Discovery of malaria transmission in birds
In September 1897, Ross was transferred to Bombay, from where he was subsequently sent to malaria-free Kherwara in Rajputana. Frustrated by lack of work, he threatened to resign from the service as he felt that it was a death blow to his research. It was only on the representation of Patrick Manson that the government arranged for his continued service in Calcutta on "special duty". On 17 February 1898, he arrived in Calcutta, to work in the Presidency General Hospital.Ross immediately carried out research in malaria and Visceral leishmaniasis, for which he was assigned. He was given the use of Surgeon-Lieutenant-General Cunningham's laboratory for his research. He had no success with malarial patients because they were always immediately given medication. He built a bungalow with a laboratory at Mahanad village, where he would stay from time to time to collect mosquitoes in and around the village. He employed Mahomed Bux and Purboona. As Calcutta was not a malarious place, Manson persuaded him to use birds, as being used by other scientists such as Vasily Danilewsky in Russia and William George MacCallum in America. Ross complied but with a complaint that he "did not need to be in India to study bird malaria". By March he began to see results on bird parasites, very closely related to the human malarial parasites.

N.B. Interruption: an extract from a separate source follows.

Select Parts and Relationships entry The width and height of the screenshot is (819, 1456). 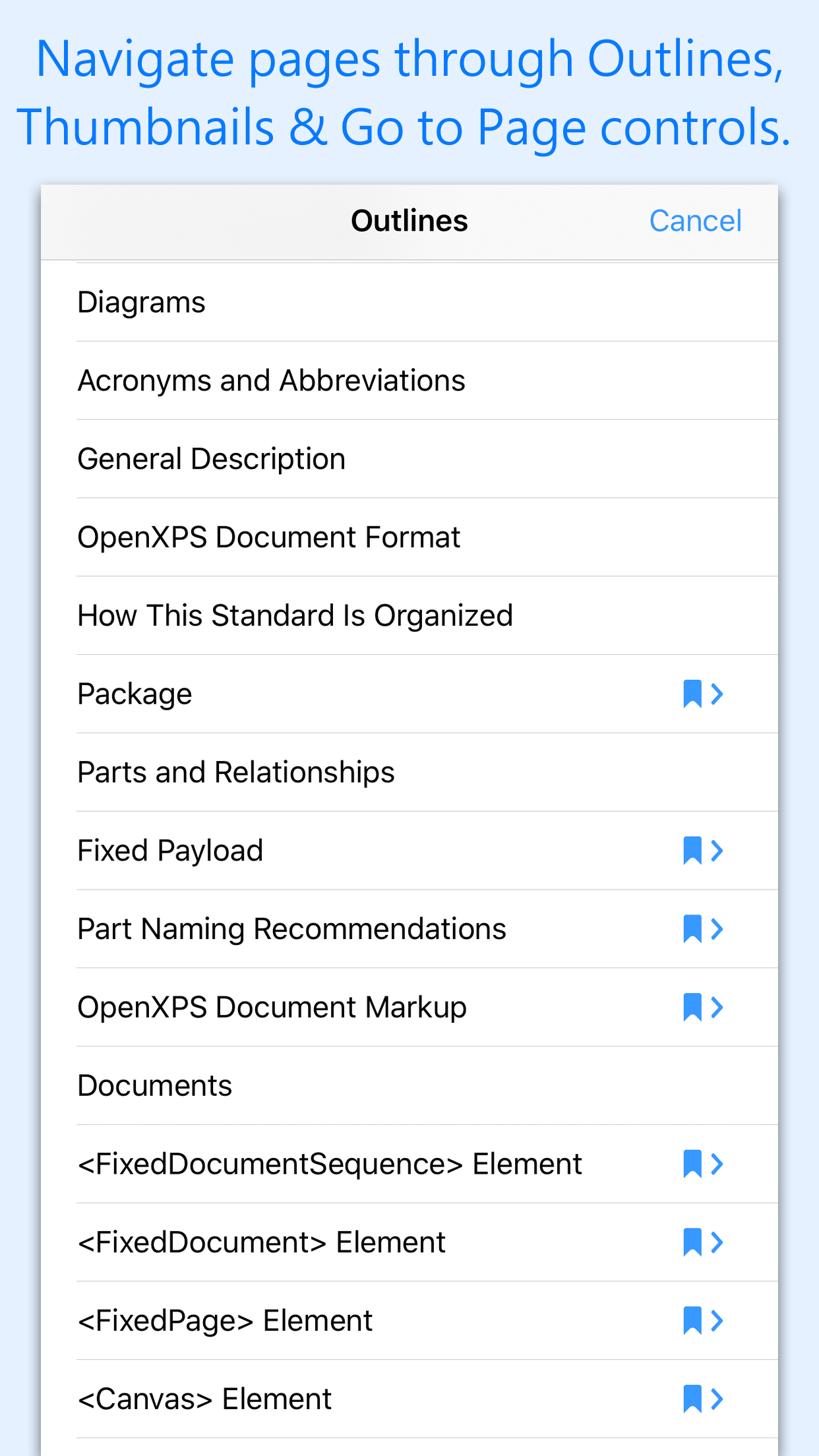[236, 772]
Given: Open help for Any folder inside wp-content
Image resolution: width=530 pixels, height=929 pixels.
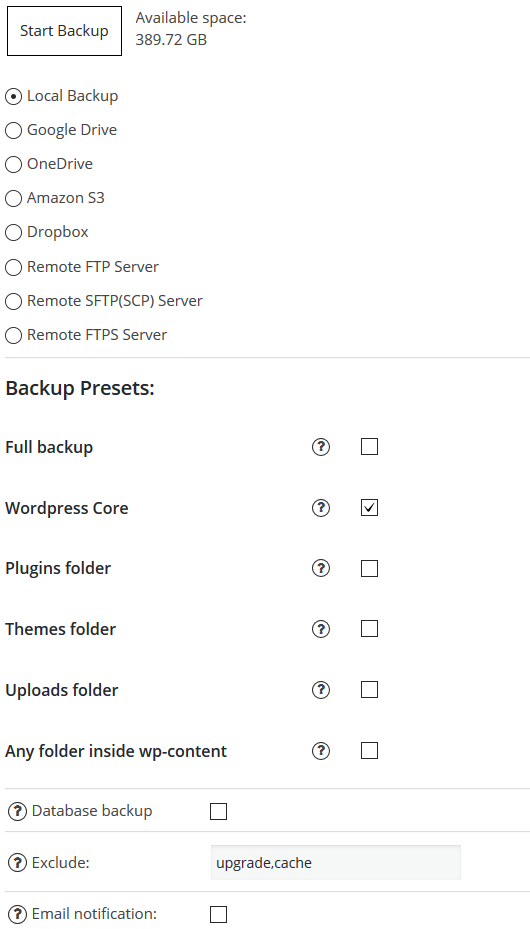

Using more convenient model of birds, by July 1898 Ross established the importance of culex mosquitoes as intermediate hosts in avian malaria. On 4 July he discovered that the salivary gland was the storage sites of malarial parasites in the mosquito. By 8 July he was convinced that the parasites are released from the salivary gland during biting. He later demonstrated the transmission of malarial parasite from mosquitoes to healthy sparrows from an infected one, thus, establishing the complete life cycle of malarial parasite.
In September 1898 he went to southern Assam in to study an epidemic of Visceral leishmaniasis. He was invited to work there by Graham Col Ville Ramsay, the second Medical Officer of the Labac Tea Estate Hospital. However, he utterly failed as he believed that the kala-azar parasite was transmitted by a mosquito, which he refers to as Anopheles rossi.
England
In 1899, Ross resigned from the Indian Medical Service and went to England to join the faculty of the Liverpool School of Tropical Medicine as a lecturer. He continued to work on prevention of malaria in different parts of the world, including West Africa, the Suez Canal zone, Greece, Mauritius, Cyprus, and in the areas affected by the First World War. He also established organisations for fighting malaria in India and Sri Lanka. In 1902, Ross was awarded the Cameron Prize for Therapeutics of the University of Edinburgh. He was appointed as Professor and Chair of Tropical Medicine of the Liverpool School of Tropical Medicine in 1902, which he held up to 1912. In 1912 he was appointed Physician for Tropical Diseases at King's College Hospital in London, and simultaneously hold the Chair of Tropical Sanitation in Liverpool. He remained in these posts until 1917 when he became Consultant in Malariology in British War Office. He travelled to Thessaloniki and Italy in November to advise and on the way, "in a landlocked bay close to the Leucadian Rock ", his ship escaped a torpedo attack. Between 1918 and 1926 he worked as Consultant in Malaria in the Ministry of Pensions and National Insurance.Ross developed mathematical models for the study of malaria epidemiology, which he initiated in his report on Mauritius in 1908. He elaborated the concept in his book The Prevention of Malaria in 1910 and further elaborated in a more generalised form in scientific papers published by the Royal Society in 1915 and 1916; some of his epidemiology work was developed with mathematician Hilda Hudson. These papers represented a profound mathematical interest which was not confined to epidemiology, but led him to make material contributions to both pure and applied mathematics.
Ross was one of the supporters of Sir William Osler in the founding of the History of Medicine Society in 1912, and in 1913 was the history of medicine section's vice-president. Between 1913 and 1917, he received some financial support from Sir Edwin Durning-Lawrence, and led experiments at the Marcus Beck laboratory in the Royal Society of Medicine building at 1 Wimpole Street, London.